What is needed here is an exact copy of all the records below.

:: DATASET ENTRIES

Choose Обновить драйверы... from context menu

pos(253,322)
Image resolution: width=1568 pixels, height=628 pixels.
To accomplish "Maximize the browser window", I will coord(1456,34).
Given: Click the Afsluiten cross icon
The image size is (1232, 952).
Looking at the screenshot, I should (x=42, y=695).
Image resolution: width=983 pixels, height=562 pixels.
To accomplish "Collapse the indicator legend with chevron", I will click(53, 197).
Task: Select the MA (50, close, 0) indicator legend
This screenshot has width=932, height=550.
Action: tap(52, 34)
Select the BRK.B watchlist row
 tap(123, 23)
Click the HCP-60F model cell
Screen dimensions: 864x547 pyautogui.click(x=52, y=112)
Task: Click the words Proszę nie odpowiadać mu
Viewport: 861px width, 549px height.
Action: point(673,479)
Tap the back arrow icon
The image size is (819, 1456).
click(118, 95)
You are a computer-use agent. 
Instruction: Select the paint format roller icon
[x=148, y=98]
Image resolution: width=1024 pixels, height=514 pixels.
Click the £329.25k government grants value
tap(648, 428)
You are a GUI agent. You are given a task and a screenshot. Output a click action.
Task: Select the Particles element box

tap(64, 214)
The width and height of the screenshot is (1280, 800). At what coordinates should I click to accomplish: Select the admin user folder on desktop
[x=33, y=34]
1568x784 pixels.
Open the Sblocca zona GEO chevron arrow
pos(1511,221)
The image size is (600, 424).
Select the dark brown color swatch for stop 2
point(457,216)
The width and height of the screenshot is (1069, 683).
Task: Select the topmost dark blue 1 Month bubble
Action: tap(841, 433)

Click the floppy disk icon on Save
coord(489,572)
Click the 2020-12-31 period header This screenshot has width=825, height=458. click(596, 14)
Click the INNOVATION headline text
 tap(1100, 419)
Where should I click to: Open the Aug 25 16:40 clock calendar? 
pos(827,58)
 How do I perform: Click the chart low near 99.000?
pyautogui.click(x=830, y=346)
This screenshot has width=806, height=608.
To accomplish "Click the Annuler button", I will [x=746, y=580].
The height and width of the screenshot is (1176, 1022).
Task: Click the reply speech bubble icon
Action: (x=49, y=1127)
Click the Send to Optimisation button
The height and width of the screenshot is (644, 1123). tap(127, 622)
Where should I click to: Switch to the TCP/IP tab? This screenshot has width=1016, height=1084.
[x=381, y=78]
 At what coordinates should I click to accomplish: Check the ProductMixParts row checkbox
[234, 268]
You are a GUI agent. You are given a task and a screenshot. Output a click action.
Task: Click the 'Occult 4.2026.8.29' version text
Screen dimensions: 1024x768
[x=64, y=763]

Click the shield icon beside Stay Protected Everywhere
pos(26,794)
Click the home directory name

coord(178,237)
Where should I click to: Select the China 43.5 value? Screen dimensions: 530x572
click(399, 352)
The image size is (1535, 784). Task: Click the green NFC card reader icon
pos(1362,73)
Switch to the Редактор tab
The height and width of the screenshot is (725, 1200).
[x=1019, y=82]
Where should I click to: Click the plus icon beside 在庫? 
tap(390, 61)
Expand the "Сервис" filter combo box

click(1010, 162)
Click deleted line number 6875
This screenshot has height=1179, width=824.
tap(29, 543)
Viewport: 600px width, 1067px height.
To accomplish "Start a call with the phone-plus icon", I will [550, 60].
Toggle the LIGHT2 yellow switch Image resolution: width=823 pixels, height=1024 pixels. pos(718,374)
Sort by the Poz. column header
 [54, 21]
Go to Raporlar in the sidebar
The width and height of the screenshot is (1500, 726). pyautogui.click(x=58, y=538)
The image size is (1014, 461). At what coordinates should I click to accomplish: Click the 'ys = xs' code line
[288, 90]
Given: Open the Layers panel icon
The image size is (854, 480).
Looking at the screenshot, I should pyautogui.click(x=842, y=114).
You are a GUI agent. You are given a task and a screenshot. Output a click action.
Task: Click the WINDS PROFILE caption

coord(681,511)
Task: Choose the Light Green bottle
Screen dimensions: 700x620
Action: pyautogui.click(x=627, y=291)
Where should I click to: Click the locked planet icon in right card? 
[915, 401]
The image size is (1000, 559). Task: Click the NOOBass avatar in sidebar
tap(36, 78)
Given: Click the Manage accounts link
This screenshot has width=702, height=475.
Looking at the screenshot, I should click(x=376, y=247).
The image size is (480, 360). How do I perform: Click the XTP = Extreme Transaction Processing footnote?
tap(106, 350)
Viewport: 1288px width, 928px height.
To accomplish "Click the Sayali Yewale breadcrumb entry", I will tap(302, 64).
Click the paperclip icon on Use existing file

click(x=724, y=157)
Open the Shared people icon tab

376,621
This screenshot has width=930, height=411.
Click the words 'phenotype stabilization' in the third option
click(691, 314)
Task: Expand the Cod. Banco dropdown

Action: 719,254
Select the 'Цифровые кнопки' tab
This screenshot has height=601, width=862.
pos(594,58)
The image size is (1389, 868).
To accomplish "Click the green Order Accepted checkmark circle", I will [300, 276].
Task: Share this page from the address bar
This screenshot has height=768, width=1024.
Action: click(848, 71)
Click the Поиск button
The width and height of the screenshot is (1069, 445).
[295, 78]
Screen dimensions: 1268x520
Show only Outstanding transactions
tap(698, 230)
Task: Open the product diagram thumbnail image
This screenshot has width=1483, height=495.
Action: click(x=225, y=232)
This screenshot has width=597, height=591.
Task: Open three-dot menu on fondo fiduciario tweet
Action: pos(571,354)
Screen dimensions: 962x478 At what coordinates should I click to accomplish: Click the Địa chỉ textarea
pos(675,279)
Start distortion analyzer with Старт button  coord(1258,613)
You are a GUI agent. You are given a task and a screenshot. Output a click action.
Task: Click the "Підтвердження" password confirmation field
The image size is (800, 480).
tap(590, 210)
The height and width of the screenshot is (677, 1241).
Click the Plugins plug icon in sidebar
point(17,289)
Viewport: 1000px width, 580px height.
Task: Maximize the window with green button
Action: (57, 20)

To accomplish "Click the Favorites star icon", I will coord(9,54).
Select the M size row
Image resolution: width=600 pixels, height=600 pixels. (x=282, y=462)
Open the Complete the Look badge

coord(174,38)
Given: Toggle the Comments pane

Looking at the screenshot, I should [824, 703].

::::

◆ RESULT ◆
Choose Обновить драйверы... from context menu

pos(253,322)
Image resolution: width=1568 pixels, height=628 pixels.
To accomplish "Maximize the browser window", I will coord(1456,34).
Given: Click the Afsluiten cross icon
The image size is (1232, 952).
Looking at the screenshot, I should (x=42, y=695).
Image resolution: width=983 pixels, height=562 pixels.
To accomplish "Collapse the indicator legend with chevron", I will click(53, 197).
Task: Select the MA (50, close, 0) indicator legend
This screenshot has width=932, height=550.
Action: tap(52, 34)
Select the BRK.B watchlist row
 tap(123, 23)
Click the HCP-60F model cell
Screen dimensions: 864x547 pyautogui.click(x=52, y=112)
Task: Click the words Proszę nie odpowiadać mu
Viewport: 861px width, 549px height.
Action: point(673,479)
Tap the back arrow icon
The image size is (819, 1456).
click(118, 95)
You are a computer-use agent. 
Instruction: Select the paint format roller icon
[x=148, y=98]
Image resolution: width=1024 pixels, height=514 pixels.
Click the £329.25k government grants value
tap(648, 428)
You are a GUI agent. You are given a task and a screenshot. Output a click action.
Task: Select the Particles element box

tap(64, 214)
The width and height of the screenshot is (1280, 800). At what coordinates should I click to accomplish: Select the admin user folder on desktop
[x=33, y=34]
1568x784 pixels.
Open the Sblocca zona GEO chevron arrow
pos(1511,221)
The image size is (600, 424).
Select the dark brown color swatch for stop 2
point(457,216)
The width and height of the screenshot is (1069, 683).
Task: Select the topmost dark blue 1 Month bubble
Action: tap(841, 433)

Click the floppy disk icon on Save
coord(489,572)
Click the 2020-12-31 period header This screenshot has width=825, height=458. click(596, 14)
Click the INNOVATION headline text
 tap(1100, 419)
Where should I click to: Open the Aug 25 16:40 clock calendar? 
pos(827,58)
 How do I perform: Click the chart low near 99.000?
pyautogui.click(x=830, y=346)
This screenshot has width=806, height=608.
To accomplish "Click the Annuler button", I will [x=746, y=580].
The height and width of the screenshot is (1176, 1022).
Task: Click the reply speech bubble icon
Action: (x=49, y=1127)
Click the Send to Optimisation button
The height and width of the screenshot is (644, 1123). tap(127, 622)
Where should I click to: Switch to the TCP/IP tab? This screenshot has width=1016, height=1084.
[x=381, y=78]
 At what coordinates should I click to accomplish: Check the ProductMixParts row checkbox
[234, 268]
You are a GUI agent. You are given a task and a screenshot. Output a click action.
Task: Click the 'Occult 4.2026.8.29' version text
Screen dimensions: 1024x768
[x=64, y=763]

Click the shield icon beside Stay Protected Everywhere
pos(26,794)
Click the home directory name

coord(178,237)
Where should I click to: Select the China 43.5 value? Screen dimensions: 530x572
click(399, 352)
The image size is (1535, 784). Task: Click the green NFC card reader icon
pos(1362,73)
Switch to the Редактор tab
The height and width of the screenshot is (725, 1200).
[x=1019, y=82]
Where should I click to: Click the plus icon beside 在庫? 
tap(390, 61)
Expand the "Сервис" filter combo box

click(1010, 162)
Click deleted line number 6875
This screenshot has height=1179, width=824.
tap(29, 543)
Viewport: 600px width, 1067px height.
To accomplish "Start a call with the phone-plus icon", I will [550, 60].
Toggle the LIGHT2 yellow switch Image resolution: width=823 pixels, height=1024 pixels. pos(718,374)
Sort by the Poz. column header
 [54, 21]
Go to Raporlar in the sidebar
The width and height of the screenshot is (1500, 726). pyautogui.click(x=58, y=538)
The image size is (1014, 461). At what coordinates should I click to accomplish: Click the 'ys = xs' code line
[288, 90]
Given: Open the Layers panel icon
The image size is (854, 480).
Looking at the screenshot, I should pyautogui.click(x=842, y=114).
You are a GUI agent. You are given a task and a screenshot. Output a click action.
Task: Click the WINDS PROFILE caption

coord(681,511)
Task: Choose the Light Green bottle
Screen dimensions: 700x620
Action: pyautogui.click(x=627, y=291)
Where should I click to: Click the locked planet icon in right card? 
[915, 401]
The image size is (1000, 559). Task: Click the NOOBass avatar in sidebar
tap(36, 78)
Given: Click the Manage accounts link
This screenshot has width=702, height=475.
Looking at the screenshot, I should click(x=376, y=247).
The image size is (480, 360). How do I perform: Click the XTP = Extreme Transaction Processing footnote?
tap(106, 350)
Viewport: 1288px width, 928px height.
To accomplish "Click the Sayali Yewale breadcrumb entry", I will tap(302, 64).
Click the paperclip icon on Use existing file

click(x=724, y=157)
Open the Shared people icon tab

376,621
This screenshot has width=930, height=411.
Click the words 'phenotype stabilization' in the third option
click(691, 314)
Task: Expand the Cod. Banco dropdown

Action: 719,254
Select the 'Цифровые кнопки' tab
This screenshot has height=601, width=862.
pos(594,58)
The image size is (1389, 868).
To accomplish "Click the green Order Accepted checkmark circle", I will [300, 276].
Task: Share this page from the address bar
This screenshot has height=768, width=1024.
Action: click(848, 71)
Click the Поиск button
The width and height of the screenshot is (1069, 445).
[295, 78]
Screen dimensions: 1268x520
Show only Outstanding transactions
tap(698, 230)
Task: Open the product diagram thumbnail image
This screenshot has width=1483, height=495.
Action: click(x=225, y=232)
This screenshot has width=597, height=591.
Task: Open three-dot menu on fondo fiduciario tweet
Action: pos(571,354)
Screen dimensions: 962x478 At what coordinates should I click to accomplish: Click the Địa chỉ textarea
pos(675,279)
Start distortion analyzer with Старт button  coord(1258,613)
You are a GUI agent. You are given a task and a screenshot. Output a click action.
Task: Click the "Підтвердження" password confirmation field
The image size is (800, 480).
tap(590, 210)
The height and width of the screenshot is (677, 1241).
Click the Plugins plug icon in sidebar
point(17,289)
Viewport: 1000px width, 580px height.
Task: Maximize the window with green button
Action: (57, 20)

To accomplish "Click the Favorites star icon", I will coord(9,54).
Select the M size row
Image resolution: width=600 pixels, height=600 pixels. (x=282, y=462)
Open the Complete the Look badge

coord(174,38)
Given: Toggle the Comments pane

Looking at the screenshot, I should [824, 703].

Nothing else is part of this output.